Schattenbibliotheken sind Volltextdatenbanken im Internet, die grundsätzlich wie klassische Bibliotheken öffentlich eingesehen werden können. Sci-Hub etwa umgeht die in öffentlichen Bibliotheken bestehenden urheberrechtlichen Beschränkungen, indem sich die Website als Bibliothek ausgibt, die bereits Zugang zu einem Text erworben hat. Sci-Hub bietet nach diesem Vorgehen derzeit Zugriff auf mehr als 75 Millionen Dokumente an. Die Idee hinter diesen Umgehungspraktiken ist häufig, den Zugang zu Wissen und Forschung zu öffnen und die Beschränkungen der großen Wissenschaftsverlage auszuhebeln.
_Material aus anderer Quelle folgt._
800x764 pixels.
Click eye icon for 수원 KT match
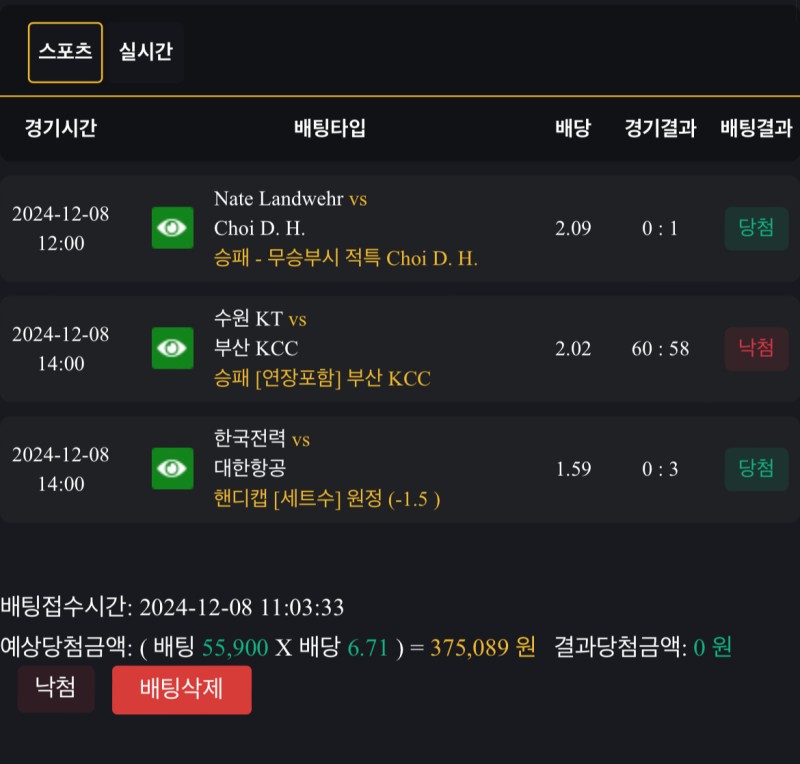point(172,348)
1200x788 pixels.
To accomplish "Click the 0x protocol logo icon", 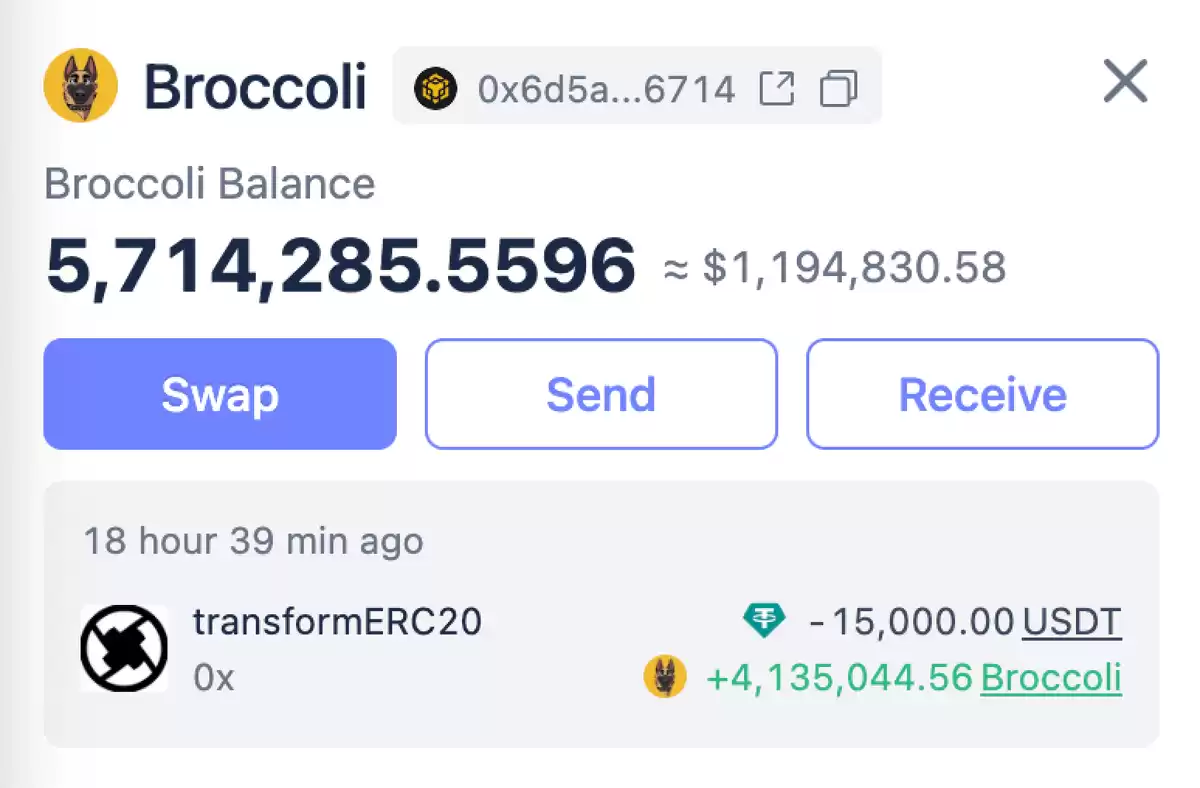I will pos(124,648).
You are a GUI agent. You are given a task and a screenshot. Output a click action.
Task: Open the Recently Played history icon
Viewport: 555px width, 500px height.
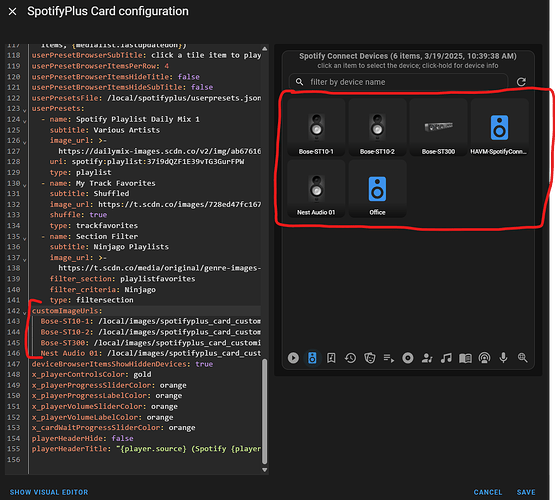350,358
Da dabei aber Urheberrechte verletzt werden, versuchen die Großverlage diese Praktiken mit allen Mitteln zu verhindern.
Die unter dem Deckmantel der Bekämpfung von Schattenbibliotheken eingesetzte Spyware würde dabei aber – so die Deutsche Forschungsgemeinschaft – „die Sicherheit von Hochschulnetzen“ aushebeln und „die Hochschulen potenziell Angriffen aller Art“ aussetzen.
Seit Anfang des Jahres werden auf Sci-Hub keine neuen Texte mehr in das Archiv hochgeladen. Hintergrund ist eine Klage der Großverlage Elsevier und Wiley sowie einer US-amerikanischen Wissenschaftsvereinigung für Chemie vor einem indischen Gericht.
Mitte Mai gab die Sci-Hub-Gründerin Alexandra Elbakyan außerdem bekannt, dass sie offenbar vom FBI ins Visier genommen wird. Daraufhin organisierten Nutzer*innen des Internet-Forums Reddit eine Rettungsaktion des Archivs von Sci-Hub, um per Torrent knapp 80 Terrabyte an wissenschaftlichen Aufsätzen langfristig zur Verfügung zu stellen.
Ist die Wissenschaftsfreiheit in Gefahr?
Die Freiheit wissenschaftlicher Publikationen und Forschungsergebnisse ist eine essenzielle Voraussetzung, um sich über wissenschaftliche Erkenntnisse austauschen und diese weiterentwickeln zu können. Nicht umsonst wird die Freiheit der Wissenschaft, Forschung und Lehre gemäß Artikel 5 des Grundgesetzes als Grundrecht geschützt.
Die Anonymität von Forscher*innen und Forschungseinrichtungen spielt für die Freiheit der Wissenschaft aus verschiedenen Gründen eine grundlegende Rolle: Sie sichert nicht nur die persönliche Freiheit von Wissenschaftler*innen, ihre Forschung ohne Einfluss von Dritten zu betreiben, sondern kann auch verhindern, dass die Informationsversorgung und der Zugang zu wissenschaftlichen Erkenntnissen unvoreingenommen und unabhängig von kommerziellen Interessen gewährleistet wird.
Das Recht auf informationelle Selbstbestimmung schützt nicht zuletzt auch davor, dass Informationen in die falschen Hände geraten – etwa in die von autoritären Regierungen und monopolisierten Unternehmen.
In der EU gibt es mit dem Plattformgrundgesetz – oder „Digital Service Act“, wie das Gesetz auf Englisch heißt – bereits Pläne im großen Stil, die Macht von Konzernen wie Google und Facebook zu regulieren und zu beschränken.
Der Ausschuss für Wissenschaftliche Bibliotheken und Informationssysteme der Deutschen Forschungsgemeinschaft sieht aber auch die Wissenschaftsorganisationen in der Verantwortung: Sie müssten „die rechtlichen wie technischen und ethischen Rahmenbedingungen ihrer Informationsversorgung klären“, auch, um „ihre Wissenschaftlerinnen und Wissenschaftler zu informieren und zu schützen“.